Supraphon Music Publishing is a Czech record label, oriented mainly towards publishing classical music and popular music, with an emphasis on Czech and Slovak composers.

History 
The Supraphon name was first registered as a trademark in 1932. The name was used for the label of domestic albums produced for export by Ultraphon company. Post World War II Ultraphon was nationalized and changed its name to Gramofonové závody. In 1961 the name was changed to Gramofonové závody – Supraphon and later just to Supraphon in 1969.

In Czechoslovakia, it was one of the three major state-owned labels, the other two being Panton and Opus. Panton is currently a division of Supraphon; Opus (operating in Slovakia) became independent after break-up of Czechoslovakia and was acquired by Warner Music Group in 2019.

Catalogues 
The artistic direction of the firm gave rise to a broad catalogue of titles which systematically mapped out the works of Bedřich Smetana, Antonín Dvořák, Leoš Janáček, Bohuslav Martinů and Jan Dismas Zelenka, as well as other representatives of both the Czech and the international music worlds. Significant domestic and foreign soloists, chamber ensembles, orchestras and conductors all contributed to its collection of recordings.

Supraphon archives contain the recordings of Czech Philharmonic under the baton of Václav Talich, Karel Ančerl, Karel Šejna, Václav Neumann and others, as well as recordings of Saša Večtomov and such non-Czechoslovak artists as Sviatoslav Richter, Emil Gilels, Mstislav Rostropovich, Ida Haendel, Henryk Szeryng, Hélène Boschi or André Gertler. Many recordings have been reissued in editions Archive, Ančerl Gold Edition, Talich Special Edition.

The label also focused on collaboration with the present classical music interpreters, with recordings by the Pavel Haas Quartet awarded BBC Music Magazines "Chamber Choice". Among other artists working with Supraphon were Jiří Bělohlávek and Sir Charles Mackerras.

The company's first stereo records were issued in 1961, although  recordings were in the format from 1958. The label's earliest stereophonic pop music was recorded in 1964.

In the 1970s, Supraphon made some records in four channel stereo using the SQ system. For example: Two-LP-set Bedřich Smetana: Má Vlast. Czech Philharmonic Orchestra, Conductor: Václav Neumann. Supraphon Stereo/Quad  1410 2021/2 P 1976.

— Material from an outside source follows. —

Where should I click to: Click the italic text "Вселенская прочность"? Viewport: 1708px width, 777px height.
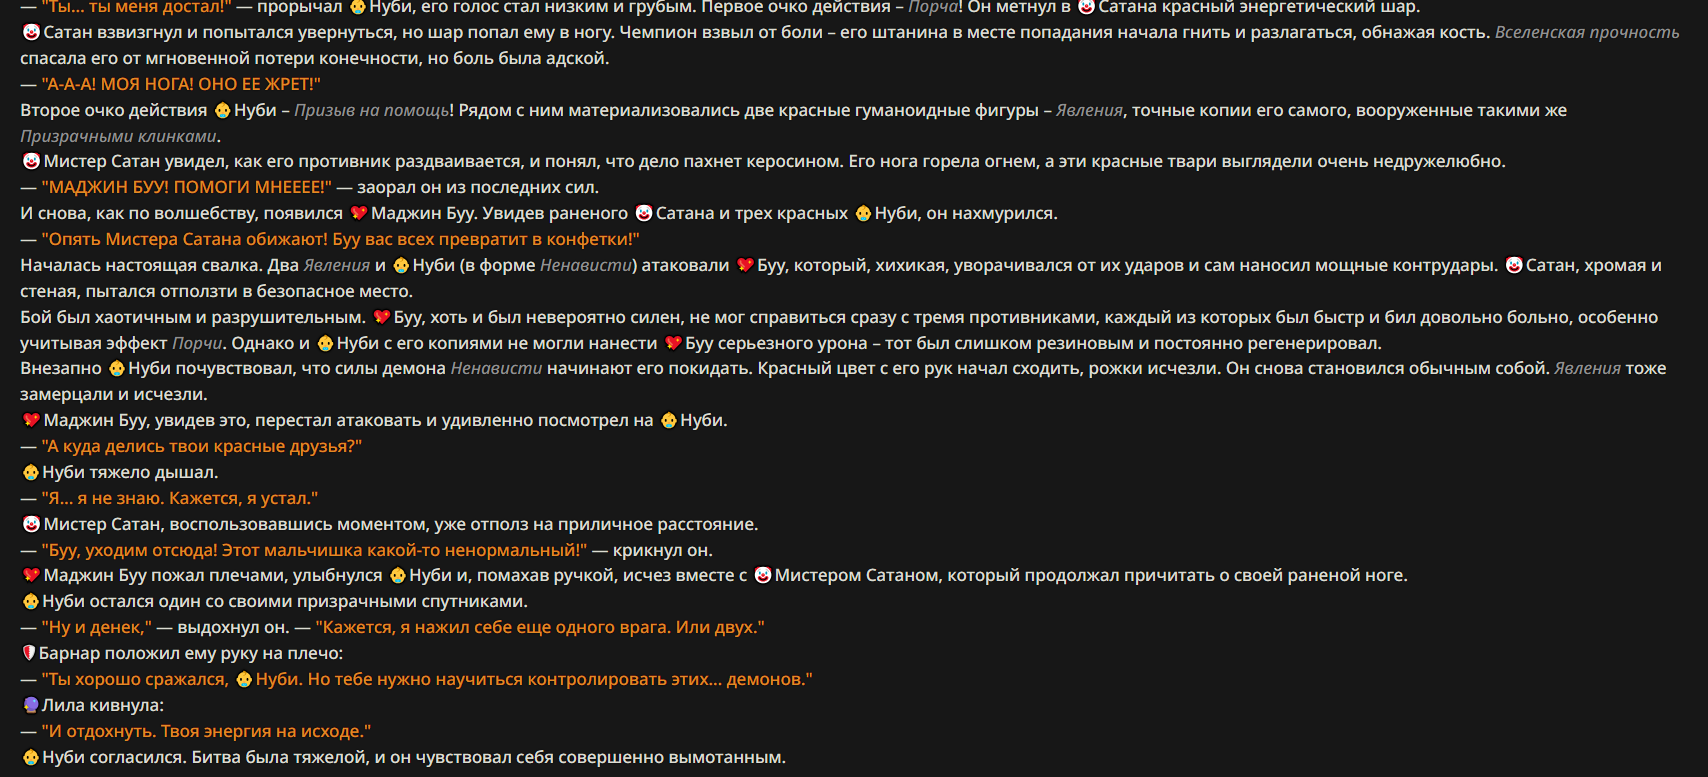pos(1587,32)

Since 1981, Supraphon was recording in digital and first CDs were produced in Japan in 1984. Supraphon started releasing popular music on CDs from 1987.

In 1988, Grammy nominated artists The Moody Brothers recorded an album in Prague with Jiří Brabec and Country Beat. The album Friends was the first such country music cooperative production between an American company, Lamon Records and Supraphon. The recording earned critical acclaim and won the Moodys and Brabec, along with the producers, engineers and studios involved in the project the Ampex Golden Reel Award.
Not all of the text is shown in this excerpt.